Commentaire des auteurs de l’article: «La simplicité du message est impressionnante. De nouveau, comme il y a 505 ans à Stans, il s’agit de la pose d’une clôture. À l’époque, le conseil déterminant de Nicolas de Fluë était de ne pas la mettre trop loin, de se restreindre et de concilier des points de vue opposés. Aujourd’hui, d’après le rêve, la Confédération est dans une crise plus dangereuse que lors des deux guerres mondiales. Frère Nicolas est inquiet au point d’intervenir à nouveau. Nous devons à l’évidence réapprendre à distinguer ce qui nous appartient, dont nous sommes responsables, de ce qui ne fait pas partie de notre pays. Patrie signifie d’abord sentiment d’appartenance et c’est précisément ce qui a été systématiquement discrédité lors de la célébration du 700e anniversaire de la Confédération. Ne sommes-nous pas des gens cosmopolites et mobiles dans une Europe de régions? C’est cela le nouveau mythe. Il est étonnant que la question déterminante de l’EEE, à savoir l’ouverture des frontières, soit considérée comme anecdotique... L’EEE est à l’évidence une suppression de barrières et donc un premier pas vers l’adhésion à l’UE... mais une Europe unie doit résulter de bases spirituelles et culturelles communes et pas seulement d’avantages commerciaux. Cela prend du temps.»

Il y a 15 ans que ce texte a été publié. Son but était de mettre en garde contre une adhésion prématurée à un projet essentiellement marchand. La Suisse a une histoire, une culture et des traditions et il importe de savoir si elles sont compatibles avec l’aventure européenne. Aujourd’hui rien ou presque n’a changé.

L’UE est d’abord un conglomérat économique, voire militaire, et la Constitution heureusement rejetée par les Français et les Hollandais prévoyait d’accentuer encore la dimension économique et militaire de l’UE. Par ailleurs, l’UE tend à se rapprocher des États-Unis sous l’impulsion de l’Allemagne Angela Merkel et de la France de Nicolas Sarkozy, alors qu’elle devrait au moins essayer de faire contrepoids à l’empire américain qui cherche à s’approprier le monde entier, quitte à le rendre invivable.

À ce stade, l’UE reste un projet dangereux, ce qu’il était déjà il y a 15 ans. Il serait malheureux que la Suisse se laisse embarquer dans cette aventure. En restant en dehors, elle a une meilleure chance d’échapper au nivellement mondial orchestré par l’OMC à la botte des États-Unis. Et peut-être fera-t-elle réaliser à l’Europe – à ne pas confondre avec l’UE – qu’on ne peut pas construire une société viable uniquement sur des critères économiques et financiers.

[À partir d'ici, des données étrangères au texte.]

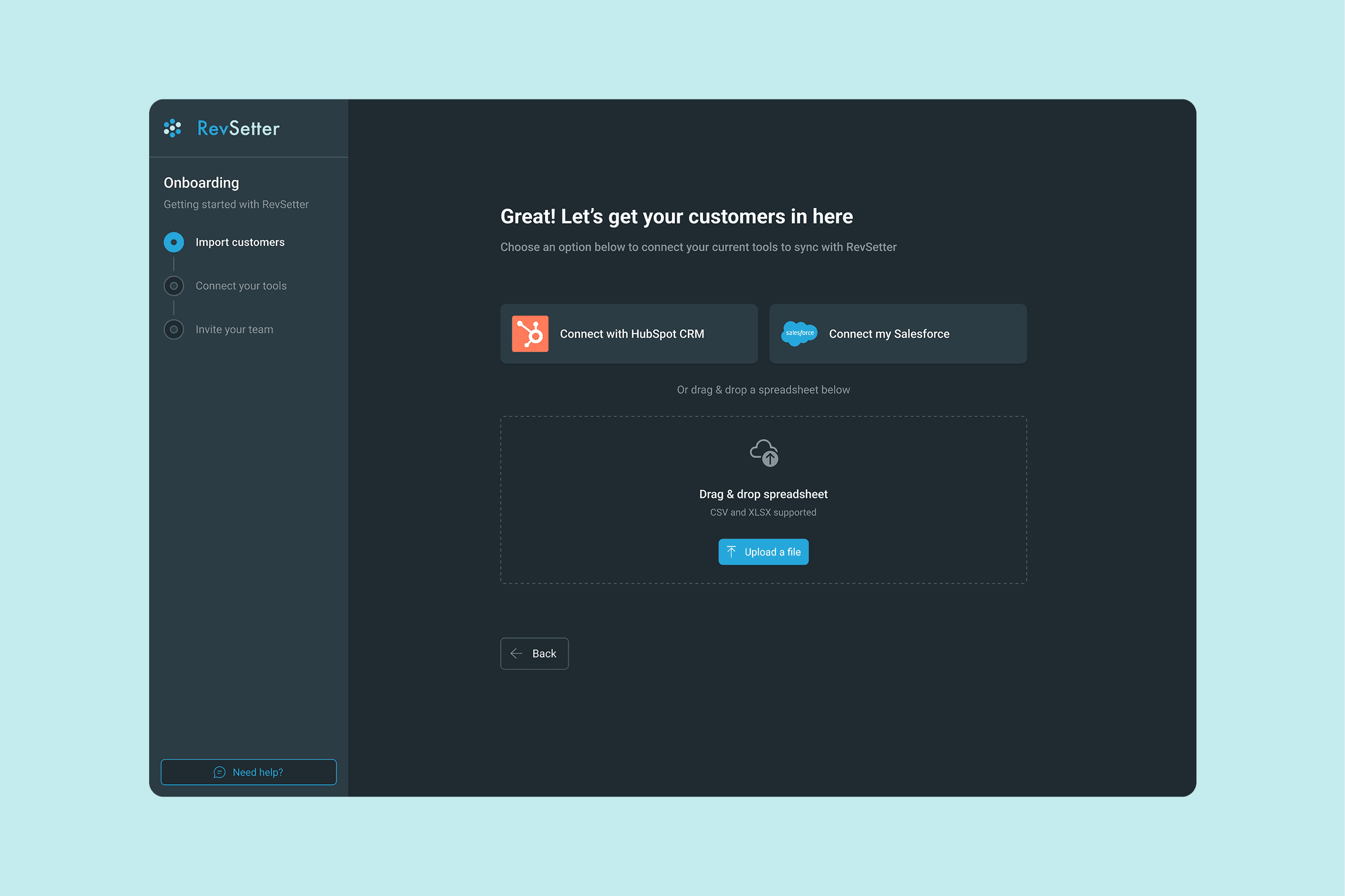This screenshot has width=1345, height=896.
Task: Click the left arrow icon on the Back button
Action: (516, 653)
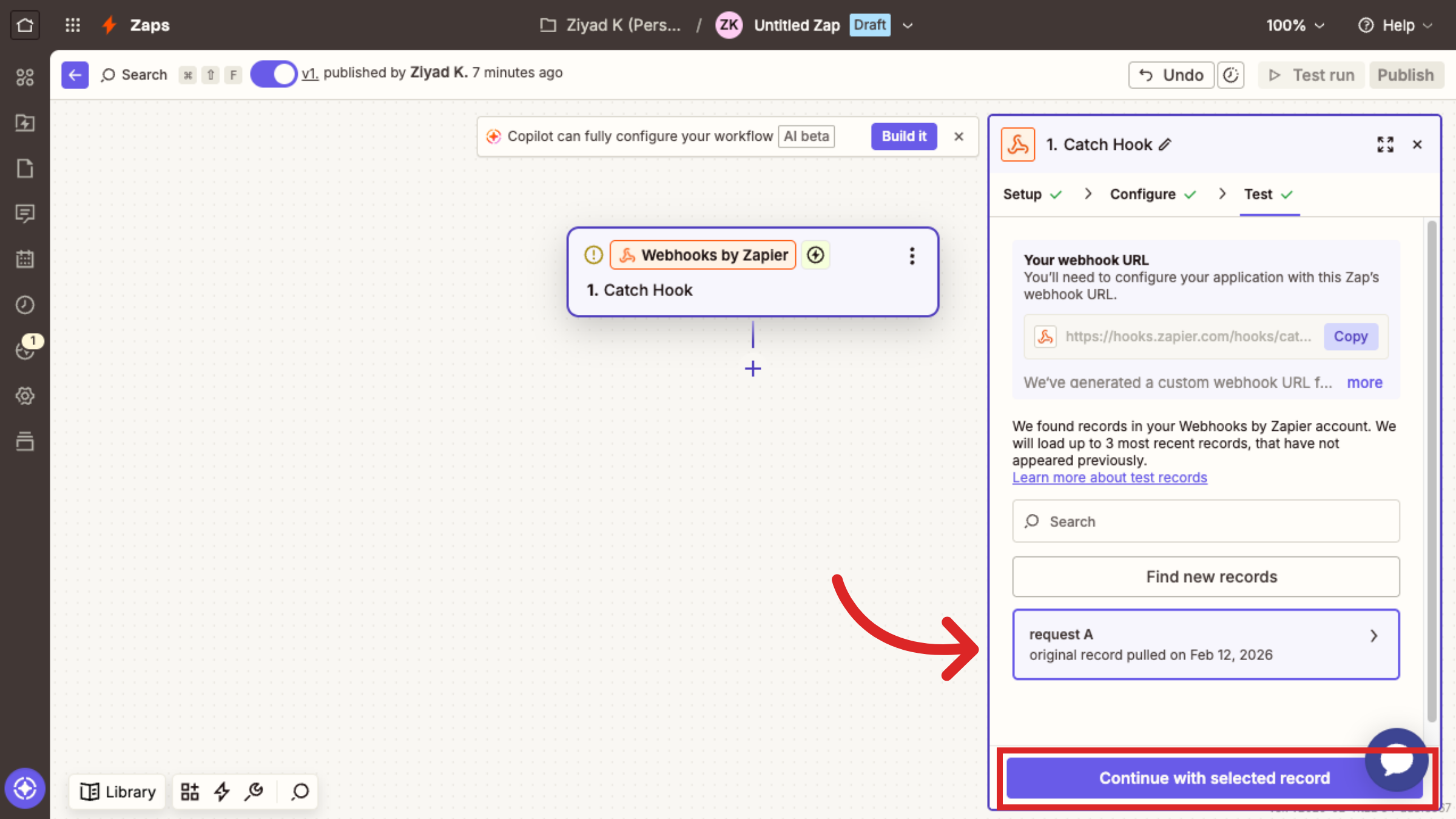Open the apps grid menu icon

[73, 25]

Si le but de l’UE avait été vraiment d’abolir la guerre, il aurait fallu qu’elle appelle à la suppression de toutes les armées plutôt que de pousser au renforcement des capacités militaires de l’Union. Mais cela aurait été en contradiction avec son obsession de croissance économique, laquelle aboutit nécessairement au pillage de la planète et à la soumission des citoyens au pouvoir.